PureSchmaltz

Rendered Fat Content

HomeWrecker

homewrecker
"This world will end with neither fire nor ice, but more likely with a whimper …"

The classic image of some blond bombshell as HomeWrecker overlooks a more present threat, the humble homeowner. More homes seem to have been wrecked by the well-intended improvements undertaken by homeowners than families have been laid low by scheming femme fatales or conniving gigolos. Something about owning a home seems to convince a homeowner that he possesses skills he never once demonstrated and never will manifest. He's likely at some point during his possession to become possessed by the painting jinn or worse, the wallpaper demon. Neither he nor his spouse exhibit any true talent for interior design, but the DIY videos proliferating The Home Despot's site materially underplay the difficulties of even the most daunting improvement. A dreary browsing Sunday seems to be enough to spark that dark urge which seems to spring eternal from the breast of even the most otherwise rational homeowner.

A gallon of paint nestled in the corner of the sale bin might be enough to start a long and painful descent into the netherworld of home wrecking.
Sure, the color's not quite what either of you had envisioned, but half off seems like too good a deal to pass up. Of course you have not yet measured the space to be covered, a task which, once completed, will show that two gallons of paint will be needed. That second gallon will not be on sale until sometimes in the middle of the next century and you'll gladly fork out the premium just to get this "improvement" behind you. Then, you'll be the somewhat less proud owner of a room with a definite phew, two coats (that sale paint didn't cover worth crap) of off-color, clearly sale paint which matches nothing you presently own. The downward descent will have well and clearly started by then and there will be no escape.

The rest of the place will look a little off by then and the spouse will propose some follow-on improvement, perhaps some woodwork work, a simple scrape and repaint to match the fresh color. Refinishing woodwork requires a master's touch and more tools than you ever suspected existed, facts which will slowly come into focus as frustration subsumes initial optimism. Success might come, but only following six long months of evenings and weekends spent stacking angels on the head of a once seemingly pristine pin, but there's no going back. Now that fresh wall color features some gouging along the perimeter which will prompt the dedicated homeowner to learn the fine and obsolete art of patching horsehair-bonded plaster, a messy as well as iffy proposition because no one alive remembers how to actually do that and the hardware store only stocks futuristic dry wall tools and materials.

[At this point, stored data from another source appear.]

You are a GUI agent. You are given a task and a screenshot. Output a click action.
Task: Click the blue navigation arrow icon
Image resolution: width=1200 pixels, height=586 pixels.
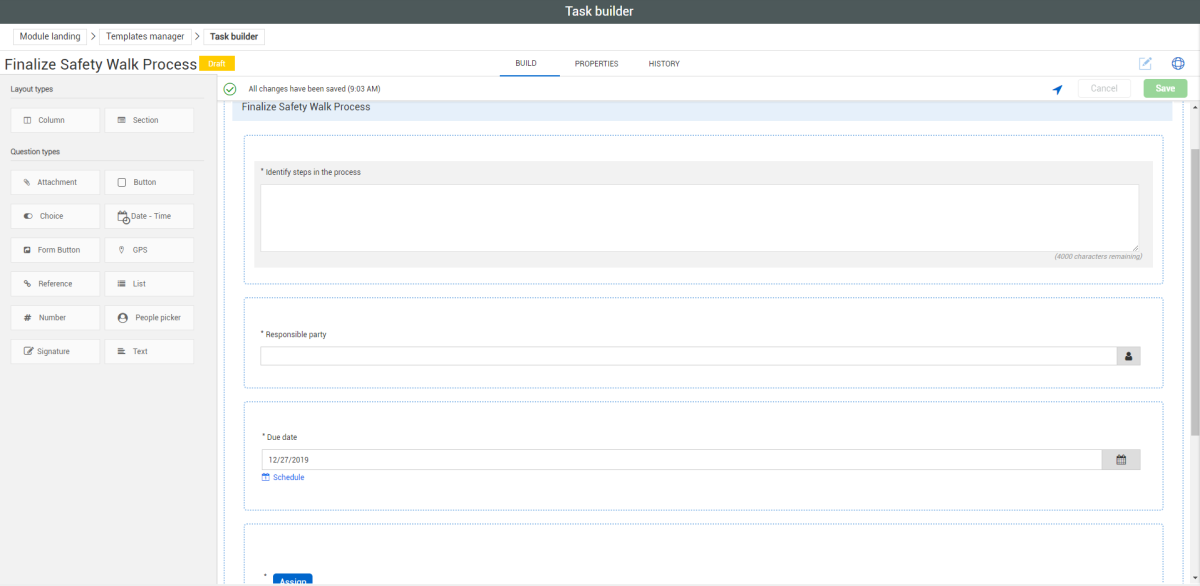[1057, 89]
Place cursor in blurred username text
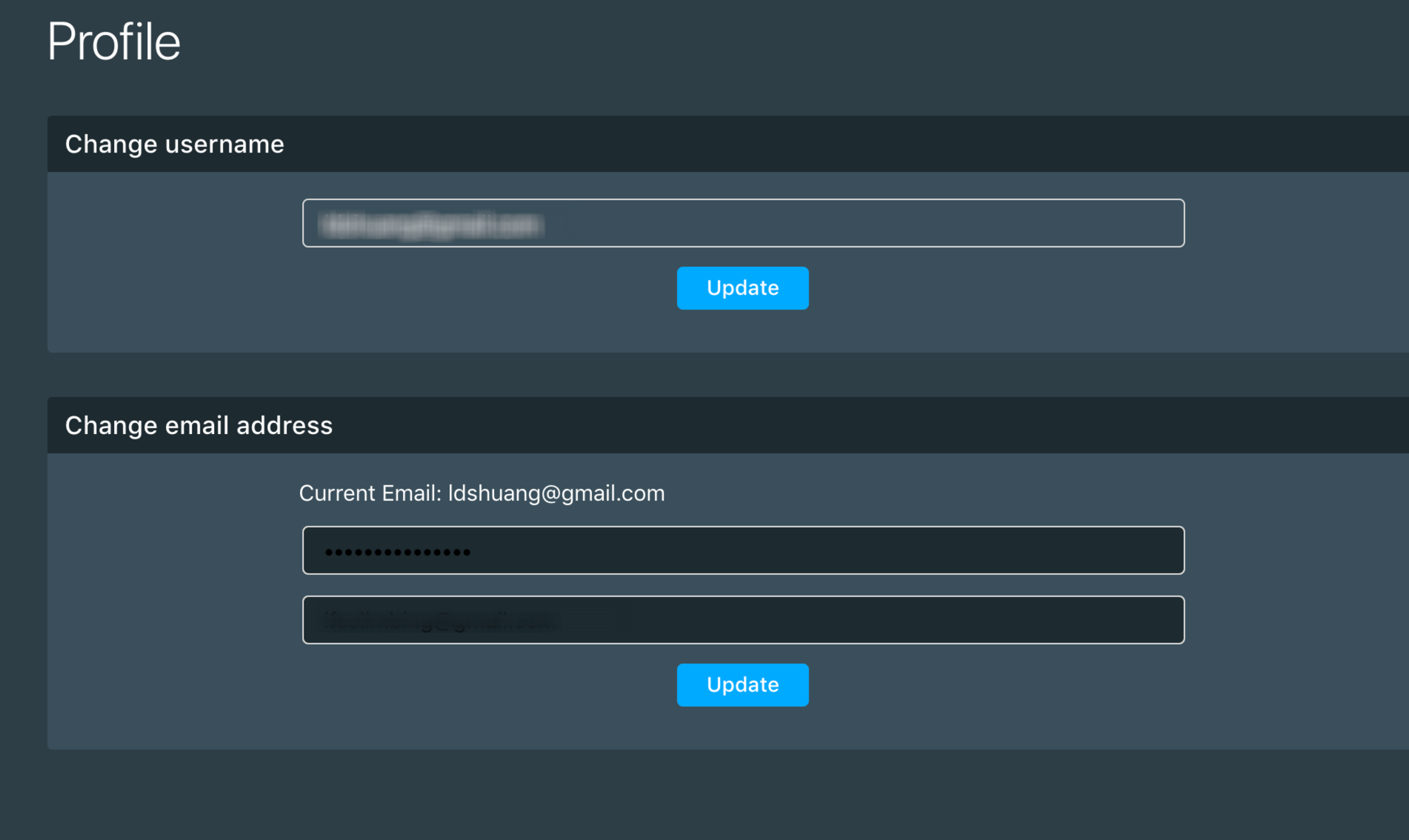 coord(432,224)
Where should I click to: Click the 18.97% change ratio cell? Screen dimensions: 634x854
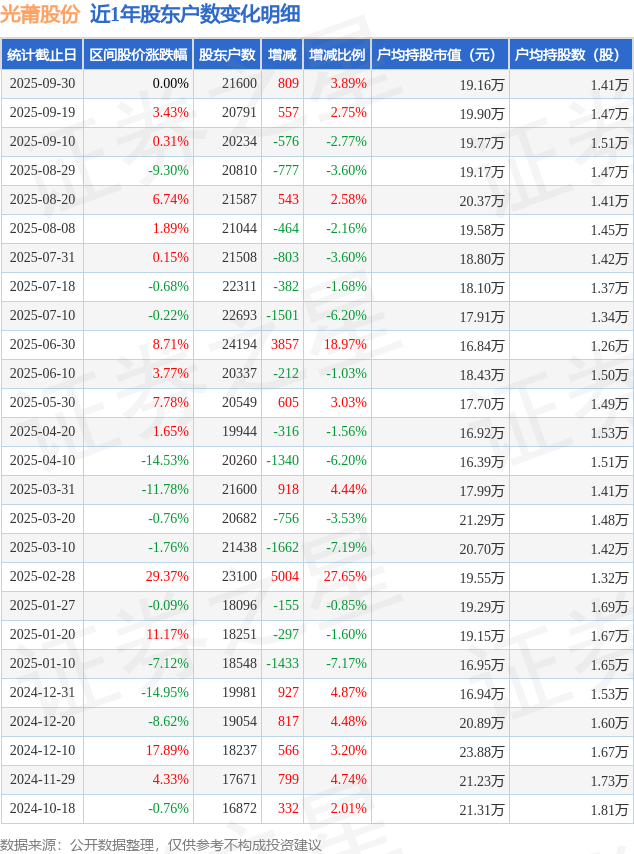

Increment by tiny increment, each fresh aspiration will produce opportunities to create stories which explain away obvious shortcomings. Over time, the place becomes a physical fiction, a true self-portrait, which not even the by then beleaguered homeowner really believes any more. Self esteem, which periodically peaked during successive Bright Idea! stages, will have been properly contained, replaced with a budding and probably permanent humility. The homeowner demonstrates equal ineptness with the exterior of the place, following clear demonstration that he's neither housepainter nor landscaper. The place evolves into his own version of The Winchester Mystery House. The next owner, who might buy based upon the same sort of intuition which prompted the current homeowner's purchase of that first deadly gallon of paint, will inherit every sin, only slowly realizing the depth of his initial delusion.

Homes become like pets over time, perfectly reflecting their owner's habits. Of course, the pet owner denies this simple fact, like the HomeWrecker homeowner denies that he's undermined his primary investment. Our world runs on self-delusion. It gets us up every morning and propels us through every day. We believe ourselves capable of much and refuse to believe that we often fall short. This world will end with neither fire nor ice, but more likely with a whimper, humbled into submission through the tenacious application of good intentions with tools especially purchased and uniquely unsuited for the job. Fortunately, we hold the power to periodically move away and take up the same futile but energizing dance somewhere else. 'Twas always thus, I suspect.